En Bogotá una persona “pela el cobre” cuando evidencia su origen humilde tras proferir un vocablo comúnmente censurado por la alta alcurnia capitalina. Ejemplo: Ante el enunciado “páseme el peine para el cabello, que está en el bolso” el hablador recibe una mueca de desagrado.

La razón es simple, pero poco lógica. Para un bogotano de “buena cuna” las palabras peine, bolso y cabello tienen una frecuencia de onda que hiere el oído medio y genera un rechazo social automático. Lo correcto sería decir “páseme la peinilla para el pelo, que está en la cartera”. ¡No entraremos a discutir lo correcto o incorrecto que es llevar una peinilla en la cartera! Tampoco nos detendremos en la construcción de la frase. Concentrémonos en la forma, no en el fondo, y pongamos como ejemplo la dualidad cartera versus bolso.

Según la RAE:

Cartera: Objeto de forma cuadrangular hecho de cuero u otra materia generalmente flexible, que se usa para llevar en su interior documentos, papeles, libros, etc.

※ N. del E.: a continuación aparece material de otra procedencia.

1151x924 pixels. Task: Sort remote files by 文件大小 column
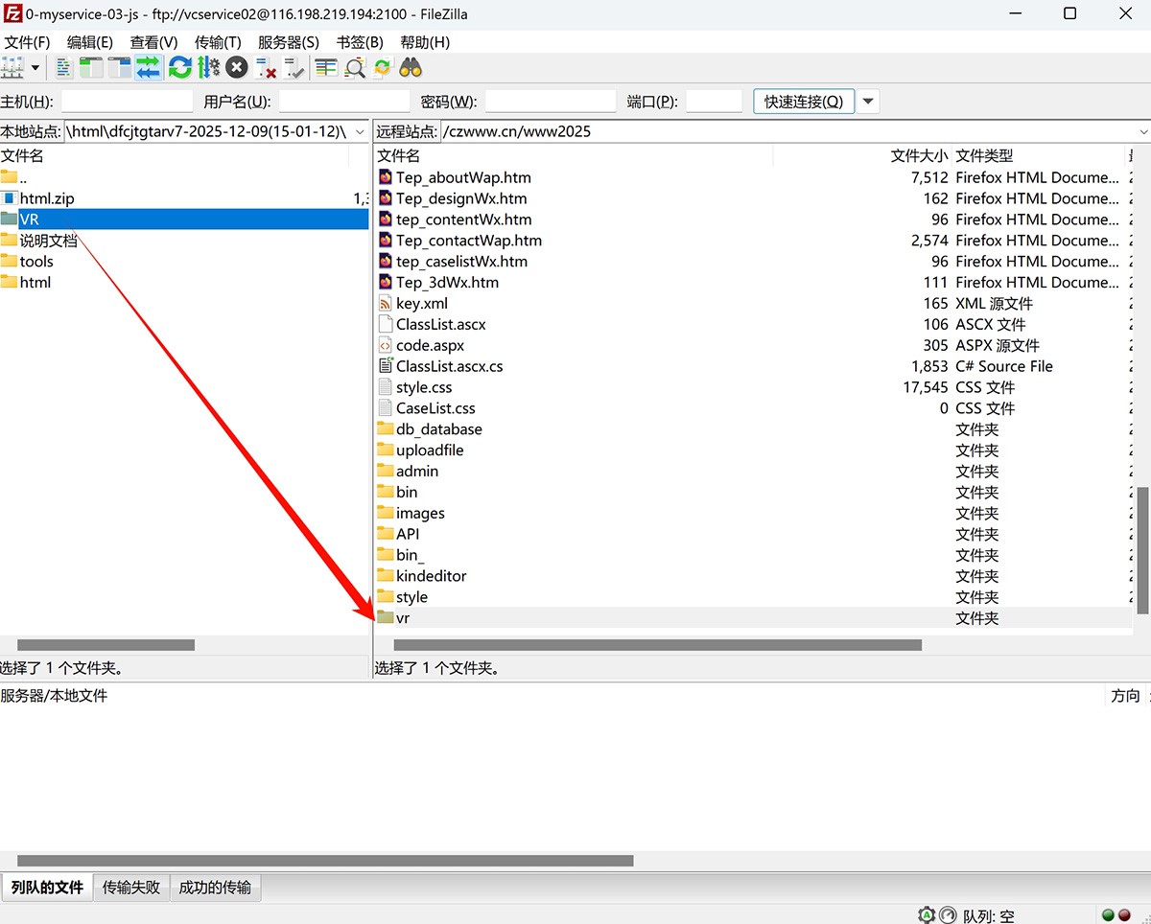(x=918, y=155)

Bolso: Bolsa de mano generalmente pequeña, de cuero, tela u otras materias, provista de cierre y frecuentemente de asa, usada especialmente por las mujeres para llevar dinero, documentos, objetos de uso personal, etc.


De acuerdo con lo anterior, la palabra bolso define mejor el objeto del ejemplo, y cartera viene siendo sinónimo de billetera.

Conclusión. La Real Academia de la Lengua, máxima instancia del idioma español, aprueba que usted, jovencita, diga bolso cuantas veces le dé la gana. Pero trate de no hacerlo en el cuadrante comprendido entre las calles 72 y 100, y las carreras 15 y 7, o podría terminar crucificada en el parque de la 93.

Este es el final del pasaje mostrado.